Wang: "If I were in an elevator with President Trump, I'd make sure we'd have President Xi [Jinping] with us. And if we had both together, I'd tell them that the only way to any peace or collaboration is to give each other face."
On Trade and TPP
Weymouth: "By killing TPP, Trump sent a disturbing signal: The U.S. is withdrawing from Asia. In the end, if this persists, China will be the winner."
Sheard: "We've had Pax America for the last 60 years, we've had the U.S. be the global policeman, we've had the U.S. be the consumer of last resort opening up its markets to the world, and giving emerging and transitional economies access to this giant domestic market, and not always demanding, in exchange, reciprocity. And what I hear from the Trump administration is that those days are gone, and now everything has to be on an equal playing field — reciprocity."
Medeiros: "Come up with a real, serious alternative to TPP. If you don't like the TPP, fine. Change it, modify it, call it the Trump Pacific Partnership — who cares? But the region wants a multilateral solution, one that will bring about structural change."
On Terrorism and the Islamic State
Nance: "Islam has nothing to do with ISIS and al Qaeda. Those are religious cults that have corrupted Islam.”
Nance: "ISIS is almost physically defeated in Iraq and Syria — they have maybe one year left before they're totally eradicated from the mainland of the Middle East. In Egypt, they’re being whittled down. In Libya, we just decimated the last remaining stronghold of ISIS with a B-2 Bomber attack on President Obama's last night. In Afghanistan, the Taliban is actually reporting to us where ISIS base camps are."
Malcolm Nance discusses U.S. advancements in counterterrorism and why he's concerned President Trump's foreign policy will represent a setback. (Elsa Ruiz/Asia Society)
Bogdanos: "If you want to say that we'll eliminate terrorism by eliminating poverty, you won't. It's simply one of the causes. Far too many of those engaging in horrible acts are upper middle class, well-educated people from Western democracies. So that's not the answer."
Abbas: "We've come to a nuanced understanding about counterterrorism, which is based on building partnerships with progressive elements within Muslim societies. So don't try to reinvent the wheel. Build on what we've already accomplished."
On Iran
Moinian: "We have much more in common with Iran than we have differences. We can use Iran to fight ISIS, to fight terrorism, and to safeguard to the Persian Gulf. President Trump should reach out to civil society and build a bridge so that he can empower them and build a future."
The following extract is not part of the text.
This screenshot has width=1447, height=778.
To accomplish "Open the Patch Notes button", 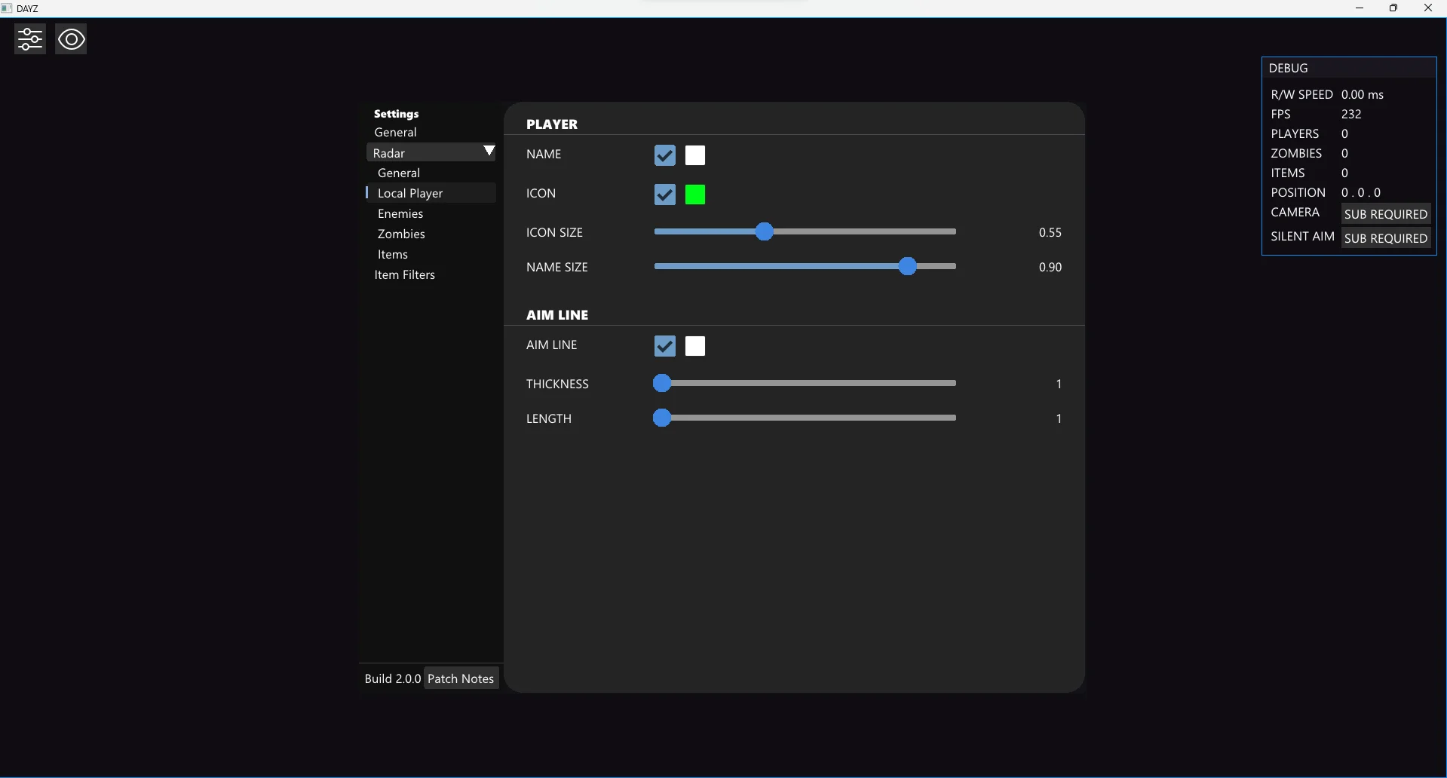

Moinian: "Engagement is not appeasement. Engagement means calibrated, introspective, and very deliberate steps to bring a proud and civilized nation back into the fold."
Nance: "If President Trump rips up the Iranian nuclear deal, that gives Iran free reign to go back to the 10-month breakout period they had from the 15-year period we negotiated. That means Iran could go back and try to make a bomb in the next year or two."
On North Korea
Rudd: "The Iranian nuclear program is just a baby compared to the North Korean program."
Kim: "All of the United Nations Security Council members have agreed to sanctions for North Korea, but we need to go much further. Strategic patience may have been good diplomacy, but it cannot denuclearize the country."
Medeiros: "One of the poorly understood aspects of the North Korean problem is that there are tools, secondary sanctions, that could really squeeze the Kim regime. The tricky part is that it'd require a high degree of compliance from China, and it'd require China to feel some pain. And it'd require China to stomach the fact that there'd be more instability on their North Korean border."